### TASK DETAILS
Copy the listing without changes, from the line containing "The height and width of the screenshot is (819, 1456)." through the end of the listing, including both ends.

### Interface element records
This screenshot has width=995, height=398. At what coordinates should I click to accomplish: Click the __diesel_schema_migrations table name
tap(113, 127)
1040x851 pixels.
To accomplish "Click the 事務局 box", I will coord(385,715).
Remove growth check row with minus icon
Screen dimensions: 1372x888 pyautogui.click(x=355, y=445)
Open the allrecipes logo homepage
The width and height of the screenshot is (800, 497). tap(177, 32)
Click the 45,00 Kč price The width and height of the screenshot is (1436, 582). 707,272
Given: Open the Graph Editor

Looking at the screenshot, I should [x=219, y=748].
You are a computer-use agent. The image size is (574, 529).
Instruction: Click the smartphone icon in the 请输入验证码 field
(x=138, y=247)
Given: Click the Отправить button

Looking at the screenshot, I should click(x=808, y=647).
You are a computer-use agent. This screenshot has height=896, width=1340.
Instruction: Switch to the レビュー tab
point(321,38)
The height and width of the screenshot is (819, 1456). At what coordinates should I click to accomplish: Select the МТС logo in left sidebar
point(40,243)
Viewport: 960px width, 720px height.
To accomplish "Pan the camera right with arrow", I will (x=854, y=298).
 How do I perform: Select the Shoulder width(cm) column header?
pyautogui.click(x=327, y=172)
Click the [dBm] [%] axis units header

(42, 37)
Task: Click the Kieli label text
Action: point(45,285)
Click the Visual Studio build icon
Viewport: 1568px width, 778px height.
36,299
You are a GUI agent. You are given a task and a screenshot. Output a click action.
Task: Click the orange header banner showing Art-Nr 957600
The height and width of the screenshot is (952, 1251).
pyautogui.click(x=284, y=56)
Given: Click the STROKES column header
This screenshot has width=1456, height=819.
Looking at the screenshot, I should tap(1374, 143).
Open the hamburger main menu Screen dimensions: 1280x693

### WRITTEN RESPONSE
The height and width of the screenshot is (819, 1456). At what coordinates should I click to accomplish: Select the МТС logo in left sidebar
point(40,243)
Viewport: 960px width, 720px height.
To accomplish "Pan the camera right with arrow", I will (x=854, y=298).
 How do I perform: Select the Shoulder width(cm) column header?
pyautogui.click(x=327, y=172)
Click the [dBm] [%] axis units header

(42, 37)
Task: Click the Kieli label text
Action: point(45,285)
Click the Visual Studio build icon
Viewport: 1568px width, 778px height.
36,299
You are a GUI agent. You are given a task and a screenshot. Output a click action.
Task: Click the orange header banner showing Art-Nr 957600
The height and width of the screenshot is (952, 1251).
pyautogui.click(x=284, y=56)
Given: Click the STROKES column header
This screenshot has width=1456, height=819.
Looking at the screenshot, I should tap(1374, 143).
Open the hamburger main menu Screen dimensions: 1280x693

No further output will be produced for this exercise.